Вот оно что! Чаг шлёпнул сам себя по разгорячённому лбу. Теперь понятно, зачем, с какой целью, Пиана и Слура прямо в постели едва не вытряхнули из него душу. И… Господи!
— Зачем, зачем вы мне об этом рассказали, — Чан понурил голову. — Мне и так нелегко. Это новобранцы не зная броду в бой рвутся. Я-то на собственной шкуре ощутил, что меня ждёт. Вы сами только что, в прихожей, видели. Подобные рефлексы ни один сержант не вобьёт.
— Затем и рассказал, Чаг, чтобы ты вернулся, — утус Борп наклонился ближе и доверительно зашептал. — Я хочу, чтобы у моих внуков был отец, чтобы у моих дочерей был муж, и чтобы у меня самого был зять. Вернись, Чаг. Назло всем вернись. Назло метрополии, назло правительству, нашему, независимому. Назло смерти, вернись. Ты — фартовый. Я верю в тебя, зятёк.

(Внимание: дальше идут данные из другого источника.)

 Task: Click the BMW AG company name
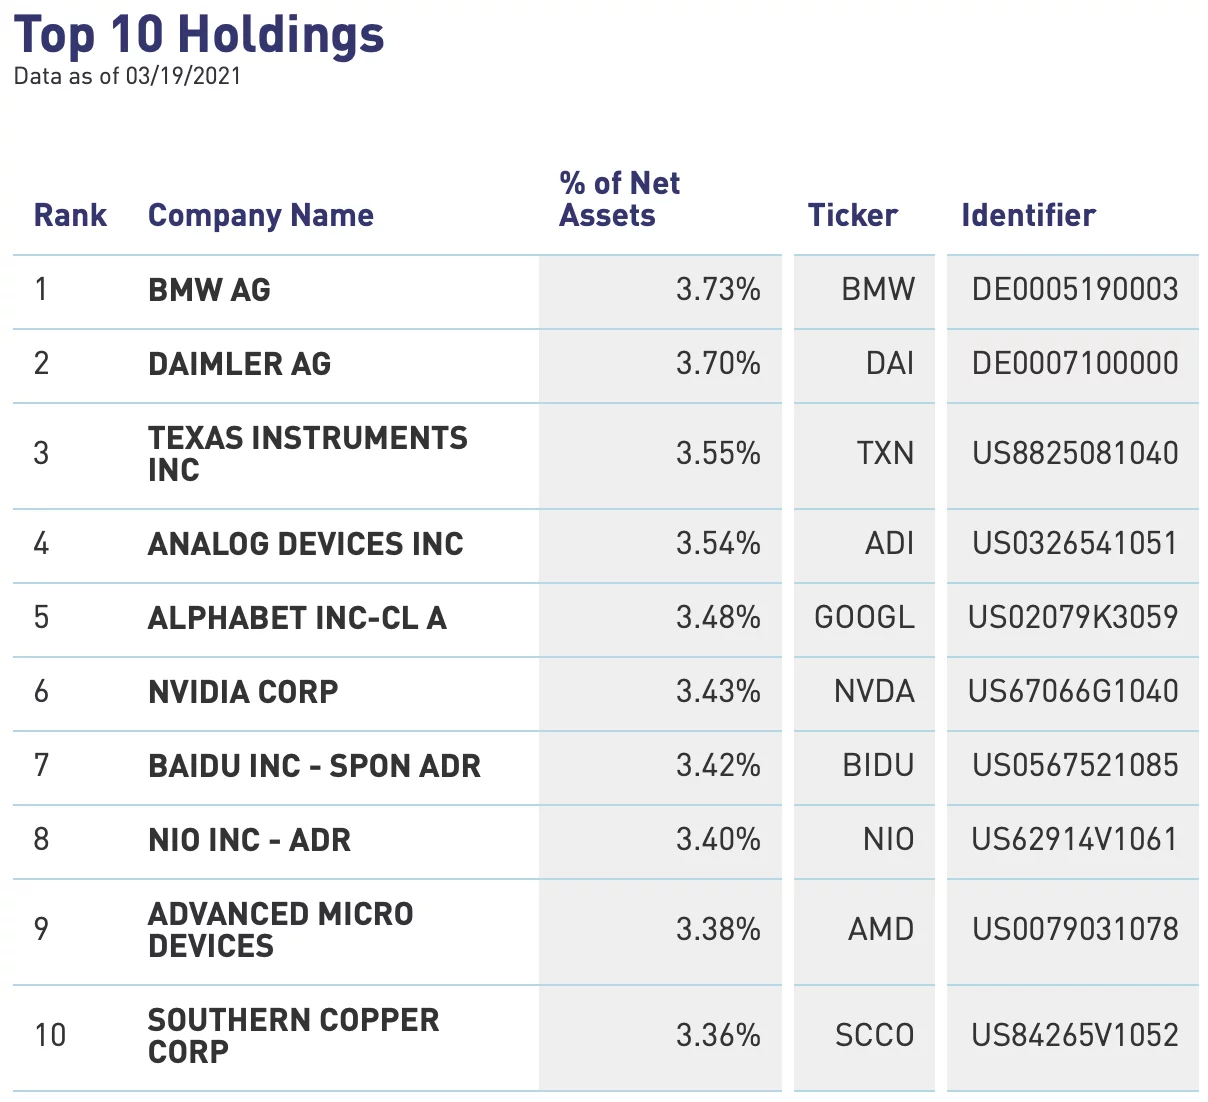[x=209, y=290]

Чаг медленно выпрямил спину. Теперь у него и в самом деле очень, очень, очень веская причина пройти через горнило войны и вернуться домой живым. Назло всем, в том числе самой смерти.

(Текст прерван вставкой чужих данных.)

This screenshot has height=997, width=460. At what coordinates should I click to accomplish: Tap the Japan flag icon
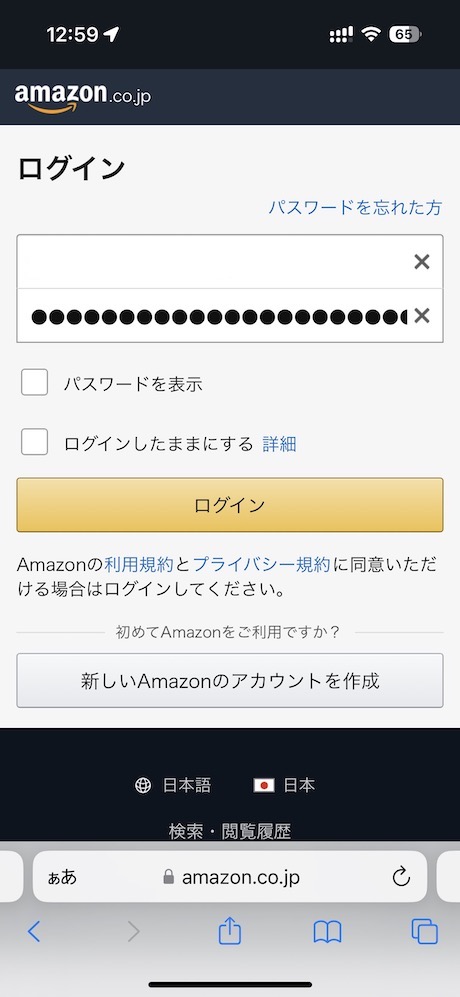(x=263, y=785)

— Ладно, — утус Борп неуклюже поднялся на ноги, — хватит болтать. Пошли, давай. Пока спят все.
В коридоре перед выходом на улицу утус Борп крепко обнял Чага.
— Вернись, зятёк. Назло всем вернись. А пока не беспокойся, я дверь запру. Пока поезд от перрона не отойдёт, никто из дома не выйдет.
— Я, я… — Чаг нервно сглотнул.
— Не нужно ничего обещать, — утус Борп осторожно приоткрыл входную дверь. — Мы будем ждать. О сёстрах и детях не беспокойся.
Глава 15. Ещё один анахронизм
Точно в шесть тёмно-грязный поезд отошёл от перрона. Как хорошо, что в вагоне нет окон. Да и на что смотреть в темноте туннеля. Однако через тонкую стальную стену в тишину купе то и дело прорывался женский плач. Далеко не всем солдатам удалось тихо сбежать на войну. О том, что творилось на перроне, лучше не думать.